*** MATERIAL TO PROCESS Section Begins ***
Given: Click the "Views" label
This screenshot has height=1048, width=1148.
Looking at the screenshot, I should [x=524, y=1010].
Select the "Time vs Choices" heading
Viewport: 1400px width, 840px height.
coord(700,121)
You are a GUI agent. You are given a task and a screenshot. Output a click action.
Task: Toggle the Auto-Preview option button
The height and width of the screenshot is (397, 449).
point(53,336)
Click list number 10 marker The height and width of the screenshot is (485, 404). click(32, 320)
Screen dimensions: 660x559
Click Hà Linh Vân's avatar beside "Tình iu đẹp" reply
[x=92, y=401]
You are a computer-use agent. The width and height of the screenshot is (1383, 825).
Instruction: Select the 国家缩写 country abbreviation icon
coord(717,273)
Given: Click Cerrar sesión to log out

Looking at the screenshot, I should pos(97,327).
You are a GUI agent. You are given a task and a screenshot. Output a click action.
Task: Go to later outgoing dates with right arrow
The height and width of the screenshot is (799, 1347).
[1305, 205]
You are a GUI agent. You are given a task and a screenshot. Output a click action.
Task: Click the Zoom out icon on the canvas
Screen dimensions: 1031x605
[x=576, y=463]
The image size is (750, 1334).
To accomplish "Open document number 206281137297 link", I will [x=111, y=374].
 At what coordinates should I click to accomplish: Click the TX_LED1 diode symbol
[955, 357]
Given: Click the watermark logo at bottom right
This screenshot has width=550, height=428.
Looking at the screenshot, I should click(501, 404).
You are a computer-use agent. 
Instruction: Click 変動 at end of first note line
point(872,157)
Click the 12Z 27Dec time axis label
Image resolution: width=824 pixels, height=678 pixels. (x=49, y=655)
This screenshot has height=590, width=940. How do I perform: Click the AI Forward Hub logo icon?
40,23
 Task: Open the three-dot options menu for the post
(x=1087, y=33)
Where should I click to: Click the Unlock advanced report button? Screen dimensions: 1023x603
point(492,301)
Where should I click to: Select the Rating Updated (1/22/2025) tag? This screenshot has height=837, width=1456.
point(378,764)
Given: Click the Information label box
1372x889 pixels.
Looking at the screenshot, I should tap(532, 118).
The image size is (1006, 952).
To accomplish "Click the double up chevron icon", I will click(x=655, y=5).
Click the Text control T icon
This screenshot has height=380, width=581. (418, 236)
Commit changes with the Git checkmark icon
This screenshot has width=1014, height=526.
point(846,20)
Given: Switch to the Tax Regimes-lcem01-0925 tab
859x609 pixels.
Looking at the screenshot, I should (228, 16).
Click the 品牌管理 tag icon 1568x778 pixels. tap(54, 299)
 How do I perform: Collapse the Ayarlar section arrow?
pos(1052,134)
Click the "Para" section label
*** MATERIAL TO PROCESS Section Ends ***
**REQUIREMENT:** Copy every line in the data above that has the string "right" in it.

**EXPECTED OUTPUT:**
Task: Go to later outgoing dates with right arrow
Given: Click the watermark logo at bottom right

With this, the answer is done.